WHAT IS NEEDED — Review the listing and copy each line that holds the word "description".

* * * * * * *

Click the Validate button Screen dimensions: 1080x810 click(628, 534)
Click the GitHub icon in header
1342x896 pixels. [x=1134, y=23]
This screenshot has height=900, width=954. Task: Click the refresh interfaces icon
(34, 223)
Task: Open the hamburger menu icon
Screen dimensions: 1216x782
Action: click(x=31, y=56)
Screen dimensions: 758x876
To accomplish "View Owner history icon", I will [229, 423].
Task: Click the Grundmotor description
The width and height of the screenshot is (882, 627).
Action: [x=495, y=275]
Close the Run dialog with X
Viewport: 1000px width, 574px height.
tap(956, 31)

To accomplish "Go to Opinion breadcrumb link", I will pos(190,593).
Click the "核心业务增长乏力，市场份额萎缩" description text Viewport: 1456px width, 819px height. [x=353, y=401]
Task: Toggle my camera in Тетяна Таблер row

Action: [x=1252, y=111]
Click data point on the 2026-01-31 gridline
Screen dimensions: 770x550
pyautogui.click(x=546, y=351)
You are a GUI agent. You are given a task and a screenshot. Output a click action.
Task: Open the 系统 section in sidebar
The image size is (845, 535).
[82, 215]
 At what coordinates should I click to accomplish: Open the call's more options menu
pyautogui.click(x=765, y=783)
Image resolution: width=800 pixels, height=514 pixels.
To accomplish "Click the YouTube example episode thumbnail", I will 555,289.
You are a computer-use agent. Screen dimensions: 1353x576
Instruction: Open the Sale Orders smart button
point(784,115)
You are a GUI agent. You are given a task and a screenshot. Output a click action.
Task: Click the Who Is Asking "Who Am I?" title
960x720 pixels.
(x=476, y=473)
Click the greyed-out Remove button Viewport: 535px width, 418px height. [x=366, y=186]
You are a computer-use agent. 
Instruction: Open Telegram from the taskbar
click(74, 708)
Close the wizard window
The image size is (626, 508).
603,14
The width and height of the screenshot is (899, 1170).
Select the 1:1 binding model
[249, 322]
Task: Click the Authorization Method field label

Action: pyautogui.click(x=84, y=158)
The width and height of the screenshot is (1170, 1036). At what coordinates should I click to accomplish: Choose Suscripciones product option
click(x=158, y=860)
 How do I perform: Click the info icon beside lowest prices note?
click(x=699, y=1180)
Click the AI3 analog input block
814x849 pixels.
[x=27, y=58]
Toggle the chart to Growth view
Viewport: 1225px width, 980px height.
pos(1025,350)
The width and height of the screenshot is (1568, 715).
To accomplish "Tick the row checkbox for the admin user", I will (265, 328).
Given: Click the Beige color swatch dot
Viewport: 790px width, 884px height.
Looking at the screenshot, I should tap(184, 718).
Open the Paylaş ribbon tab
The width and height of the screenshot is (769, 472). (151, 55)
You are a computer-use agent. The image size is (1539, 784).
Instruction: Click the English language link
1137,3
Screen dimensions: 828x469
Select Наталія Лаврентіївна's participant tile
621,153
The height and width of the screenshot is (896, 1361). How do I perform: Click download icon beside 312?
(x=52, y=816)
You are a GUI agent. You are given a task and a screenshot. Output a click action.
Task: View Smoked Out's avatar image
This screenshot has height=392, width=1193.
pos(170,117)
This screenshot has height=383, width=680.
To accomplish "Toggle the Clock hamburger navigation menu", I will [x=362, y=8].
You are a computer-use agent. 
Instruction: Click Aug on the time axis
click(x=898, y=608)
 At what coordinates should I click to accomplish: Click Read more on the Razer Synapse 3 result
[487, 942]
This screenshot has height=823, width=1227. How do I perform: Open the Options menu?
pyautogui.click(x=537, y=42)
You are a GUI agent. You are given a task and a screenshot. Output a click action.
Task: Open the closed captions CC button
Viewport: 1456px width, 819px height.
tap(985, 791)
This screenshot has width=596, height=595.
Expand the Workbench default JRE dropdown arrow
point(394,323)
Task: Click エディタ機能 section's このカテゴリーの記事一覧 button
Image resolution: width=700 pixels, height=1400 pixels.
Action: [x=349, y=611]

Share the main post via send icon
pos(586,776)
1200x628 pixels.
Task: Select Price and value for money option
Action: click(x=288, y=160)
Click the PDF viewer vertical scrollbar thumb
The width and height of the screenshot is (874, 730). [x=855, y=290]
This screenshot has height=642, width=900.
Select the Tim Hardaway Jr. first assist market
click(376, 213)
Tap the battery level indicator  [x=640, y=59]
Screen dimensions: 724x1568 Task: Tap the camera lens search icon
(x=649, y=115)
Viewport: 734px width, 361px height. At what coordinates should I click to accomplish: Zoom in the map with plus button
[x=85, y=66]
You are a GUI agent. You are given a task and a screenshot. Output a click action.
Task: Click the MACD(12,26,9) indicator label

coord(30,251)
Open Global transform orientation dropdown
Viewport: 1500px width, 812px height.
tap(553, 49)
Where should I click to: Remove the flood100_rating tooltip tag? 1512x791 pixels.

* * * * * * *

RESULT OF THE TASK —
Task: Click the Grundmotor description
Click the "核心业务增长乏力，市场份额萎缩" description text Viewport: 1456px width, 819px height. [x=353, y=401]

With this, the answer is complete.